> **AIM OF THE TASK**:
The records that follow need to be printed exactly. Leave out each image.

> **DATASET EXCERPTS**:
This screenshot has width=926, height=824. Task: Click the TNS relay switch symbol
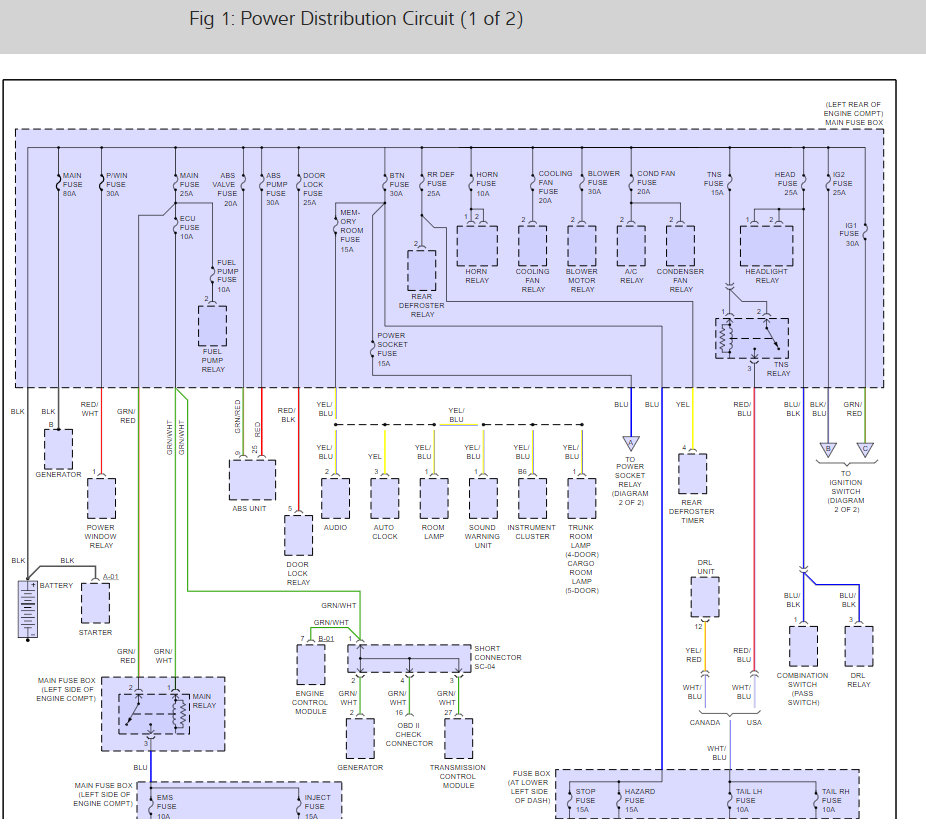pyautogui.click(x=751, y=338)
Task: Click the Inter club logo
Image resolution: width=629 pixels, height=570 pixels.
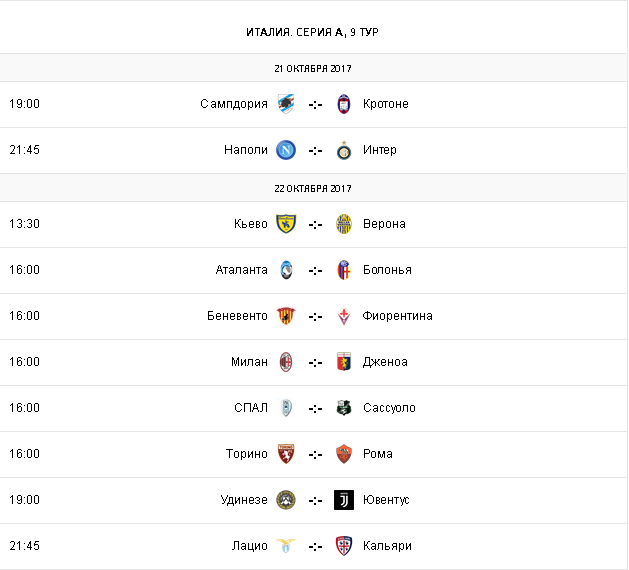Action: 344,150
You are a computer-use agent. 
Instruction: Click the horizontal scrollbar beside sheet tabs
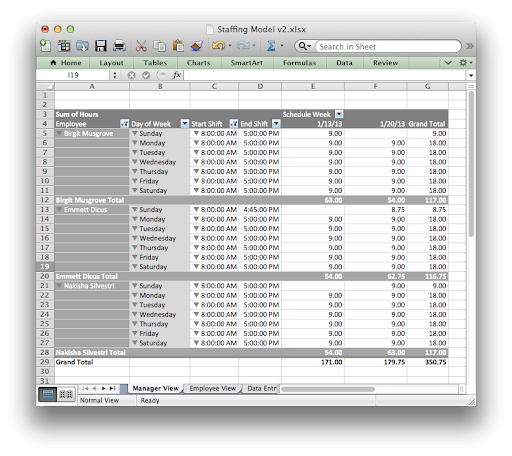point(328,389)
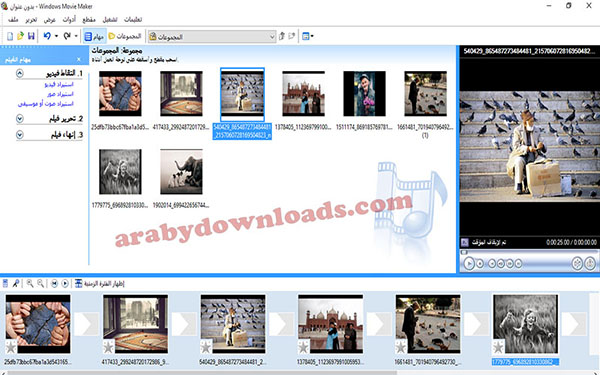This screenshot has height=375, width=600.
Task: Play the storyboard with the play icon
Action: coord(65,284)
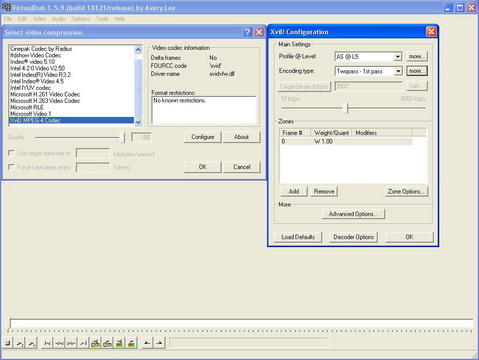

> **EXERCISE RESULT**:
This screenshot has width=926, height=824. Task: Click the TNS relay switch symbol
pyautogui.click(x=751, y=338)
Task: Click the Inter club logo
Image resolution: width=629 pixels, height=570 pixels.
Action: 344,150
You are a computer-use agent. 
Instruction: Click the horizontal scrollbar beside sheet tabs
point(328,389)
This screenshot has height=375, width=600.
Task: Play the storyboard with the play icon
Action: coord(65,284)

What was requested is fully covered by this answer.